The Bureau of Economic Analysis released the latest U.S. GDP data on April 30. In the first three months of 2025, GDP was signed by 0.3%. GDP growth rate captures the pace of growth or contraction of the total value of goods and services. Coupled with unemployment and inflation, it often attracts a lot of attention to indicators of economic performance.
Some economists and analysts say the economy may not be as bad as this rate drop may suggest. While this is the first time GDP has shrunk rather than grown in three years, its decline is relatively small.
This raises a key question: Does a relatively small contraction in GDP mean the economy is in trouble? I spent a lot of time studying economic well-being at the personal or family level.
What I learned is that you can provide a different lens for the economy than focusing only on the most popular metrics, such as GDP growth rate.
GDP issues
As an economic indicator, GDP growth rate has many limitations. It captures only very narrow economic activity: goods and services. It does not focus on the products produced, how they are produced or how people evaluate their economic life.
GDP has attracted a lot of attention to some extent because misunderstanding economics is only related to market transactions, money and wealth. But economics is also related to people and their livelihoods.
Many economists would agree that economics sees the production of wealth or goods and services as a means to improve human life.
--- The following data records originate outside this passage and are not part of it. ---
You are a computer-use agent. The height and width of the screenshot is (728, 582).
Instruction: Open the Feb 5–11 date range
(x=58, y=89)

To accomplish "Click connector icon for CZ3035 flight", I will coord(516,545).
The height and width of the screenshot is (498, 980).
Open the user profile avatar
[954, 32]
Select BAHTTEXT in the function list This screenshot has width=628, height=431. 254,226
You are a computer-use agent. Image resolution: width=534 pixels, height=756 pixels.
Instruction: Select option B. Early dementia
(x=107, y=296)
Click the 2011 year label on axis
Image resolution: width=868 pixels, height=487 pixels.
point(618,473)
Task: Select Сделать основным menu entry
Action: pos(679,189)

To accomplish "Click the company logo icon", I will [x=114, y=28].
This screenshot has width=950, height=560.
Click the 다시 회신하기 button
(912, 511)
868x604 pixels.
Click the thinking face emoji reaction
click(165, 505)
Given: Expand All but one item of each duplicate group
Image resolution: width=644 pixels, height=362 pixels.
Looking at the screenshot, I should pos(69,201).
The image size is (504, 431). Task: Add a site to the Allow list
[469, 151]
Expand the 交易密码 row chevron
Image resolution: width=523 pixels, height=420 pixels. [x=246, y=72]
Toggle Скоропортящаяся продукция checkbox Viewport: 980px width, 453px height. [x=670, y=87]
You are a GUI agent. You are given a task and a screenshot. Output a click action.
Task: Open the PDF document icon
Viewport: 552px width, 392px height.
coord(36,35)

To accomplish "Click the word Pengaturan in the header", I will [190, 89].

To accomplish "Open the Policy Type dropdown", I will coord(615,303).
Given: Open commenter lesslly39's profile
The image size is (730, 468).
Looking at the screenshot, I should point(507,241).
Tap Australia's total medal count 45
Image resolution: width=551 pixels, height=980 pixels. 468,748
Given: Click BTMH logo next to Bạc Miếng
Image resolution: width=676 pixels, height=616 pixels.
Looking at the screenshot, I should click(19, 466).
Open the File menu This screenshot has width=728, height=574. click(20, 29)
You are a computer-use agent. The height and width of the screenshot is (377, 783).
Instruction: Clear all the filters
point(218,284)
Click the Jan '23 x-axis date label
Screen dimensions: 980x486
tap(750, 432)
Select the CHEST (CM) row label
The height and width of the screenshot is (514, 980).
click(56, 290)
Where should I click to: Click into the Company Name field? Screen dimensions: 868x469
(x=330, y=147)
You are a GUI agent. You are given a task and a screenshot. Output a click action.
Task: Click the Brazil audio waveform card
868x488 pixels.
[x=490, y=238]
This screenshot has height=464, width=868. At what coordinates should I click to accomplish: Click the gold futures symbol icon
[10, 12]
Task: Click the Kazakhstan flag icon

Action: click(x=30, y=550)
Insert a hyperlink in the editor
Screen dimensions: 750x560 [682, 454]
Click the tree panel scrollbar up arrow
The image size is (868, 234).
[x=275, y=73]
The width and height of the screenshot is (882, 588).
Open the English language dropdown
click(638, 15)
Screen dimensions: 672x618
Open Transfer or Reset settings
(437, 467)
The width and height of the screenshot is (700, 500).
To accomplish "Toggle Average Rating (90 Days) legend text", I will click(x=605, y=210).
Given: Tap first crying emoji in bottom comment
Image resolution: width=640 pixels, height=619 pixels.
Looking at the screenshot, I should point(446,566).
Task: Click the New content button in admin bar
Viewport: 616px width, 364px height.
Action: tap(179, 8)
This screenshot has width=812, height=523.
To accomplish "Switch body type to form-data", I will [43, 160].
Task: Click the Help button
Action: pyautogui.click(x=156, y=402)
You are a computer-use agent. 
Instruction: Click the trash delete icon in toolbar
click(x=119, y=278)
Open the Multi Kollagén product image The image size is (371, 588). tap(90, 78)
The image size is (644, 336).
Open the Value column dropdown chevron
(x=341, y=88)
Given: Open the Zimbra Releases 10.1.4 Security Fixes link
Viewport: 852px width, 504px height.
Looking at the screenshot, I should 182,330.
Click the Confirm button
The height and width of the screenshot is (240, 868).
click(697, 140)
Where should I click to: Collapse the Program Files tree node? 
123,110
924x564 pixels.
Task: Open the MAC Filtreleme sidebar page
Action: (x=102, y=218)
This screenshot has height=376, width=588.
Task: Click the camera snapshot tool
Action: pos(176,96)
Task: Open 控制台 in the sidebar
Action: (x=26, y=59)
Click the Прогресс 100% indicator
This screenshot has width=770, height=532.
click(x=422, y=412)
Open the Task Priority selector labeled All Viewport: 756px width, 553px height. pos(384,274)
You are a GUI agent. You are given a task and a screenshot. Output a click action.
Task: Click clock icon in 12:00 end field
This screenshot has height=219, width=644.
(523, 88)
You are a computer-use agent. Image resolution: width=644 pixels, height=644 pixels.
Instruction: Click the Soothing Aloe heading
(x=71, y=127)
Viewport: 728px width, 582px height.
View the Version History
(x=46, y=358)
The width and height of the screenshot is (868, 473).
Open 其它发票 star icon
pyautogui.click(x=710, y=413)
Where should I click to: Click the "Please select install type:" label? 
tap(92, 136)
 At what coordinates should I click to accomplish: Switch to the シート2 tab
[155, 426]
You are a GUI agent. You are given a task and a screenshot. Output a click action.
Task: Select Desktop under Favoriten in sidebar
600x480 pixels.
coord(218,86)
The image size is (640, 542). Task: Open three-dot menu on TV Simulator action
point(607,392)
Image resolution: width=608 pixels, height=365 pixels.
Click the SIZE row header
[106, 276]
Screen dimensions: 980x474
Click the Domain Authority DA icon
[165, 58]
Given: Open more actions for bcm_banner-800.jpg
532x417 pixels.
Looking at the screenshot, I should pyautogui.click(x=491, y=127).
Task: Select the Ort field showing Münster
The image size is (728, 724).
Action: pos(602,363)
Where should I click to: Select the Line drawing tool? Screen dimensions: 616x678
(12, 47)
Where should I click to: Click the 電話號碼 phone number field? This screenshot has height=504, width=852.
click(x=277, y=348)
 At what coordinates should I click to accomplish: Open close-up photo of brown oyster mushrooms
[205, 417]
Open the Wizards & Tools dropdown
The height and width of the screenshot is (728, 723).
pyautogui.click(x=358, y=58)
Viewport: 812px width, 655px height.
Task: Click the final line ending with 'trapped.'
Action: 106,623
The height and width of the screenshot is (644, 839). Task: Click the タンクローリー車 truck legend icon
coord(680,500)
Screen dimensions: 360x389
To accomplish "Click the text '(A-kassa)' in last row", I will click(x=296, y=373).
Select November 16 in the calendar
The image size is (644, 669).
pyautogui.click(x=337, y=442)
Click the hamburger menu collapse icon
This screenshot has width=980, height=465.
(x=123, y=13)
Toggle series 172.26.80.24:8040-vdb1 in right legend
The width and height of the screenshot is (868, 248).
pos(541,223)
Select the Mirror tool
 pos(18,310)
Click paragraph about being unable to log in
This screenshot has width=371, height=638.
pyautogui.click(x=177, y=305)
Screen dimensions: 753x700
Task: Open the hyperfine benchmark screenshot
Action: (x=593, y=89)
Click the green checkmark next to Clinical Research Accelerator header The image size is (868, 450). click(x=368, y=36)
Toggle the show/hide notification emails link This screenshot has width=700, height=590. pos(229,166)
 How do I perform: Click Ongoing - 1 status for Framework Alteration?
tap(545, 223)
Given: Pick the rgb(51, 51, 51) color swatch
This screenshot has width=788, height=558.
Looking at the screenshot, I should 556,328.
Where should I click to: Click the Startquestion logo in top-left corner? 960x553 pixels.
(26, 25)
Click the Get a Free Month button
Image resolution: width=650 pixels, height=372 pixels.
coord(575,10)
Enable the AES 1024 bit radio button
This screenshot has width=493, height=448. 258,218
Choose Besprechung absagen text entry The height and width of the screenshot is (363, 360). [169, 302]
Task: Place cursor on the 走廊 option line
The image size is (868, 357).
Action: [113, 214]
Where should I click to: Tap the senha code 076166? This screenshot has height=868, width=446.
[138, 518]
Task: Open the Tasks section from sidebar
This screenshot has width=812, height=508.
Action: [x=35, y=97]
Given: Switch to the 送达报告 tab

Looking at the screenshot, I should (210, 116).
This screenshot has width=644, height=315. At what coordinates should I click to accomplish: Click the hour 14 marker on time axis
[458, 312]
Since the 1990s, many international committees and research projects have proposed ways to transcend GDP. In 2008, the French government asked two Nobel Prize winners, Joseph Stiglitz and Amartya Sen, and the late economist Jean-Paul Fitoussi to form an international committee of experts to propose new ways to measure economic performance and progress. In their 2010 report, they felt it was necessary to “change the focus from measuring economic production to measuring people’s well-being.”
Consider complementary indicators
One approach is to use a comprehensive index that combines data on various aspects of a country's well-being into a single statistics. If you amplify each base metric through a demographic group or region, you can present a number as a detailed picture of a country’s status.
The production of this composite index is booming. For example, the United Nations’ Human Development Index began in 1990 and covers per capita income, life expectancy at birth and education. The index shows that focusing solely on how GDP can mislead the public about a country's economic performance.
In 2024, the United States ranked fifth in the world in GDP per capita, but ranked 20th in the Human Development Index due to its relatively low life expectancy, relatively low life expectancy and education time compared to other countries on the list, such as Switzerland and Norway.
Monitor other indicators
Another approach is to rely on a large number of metrics that are frequently updated. These other data points reflect various perspectives about the economy, including subjective views that convey personal views and experiences.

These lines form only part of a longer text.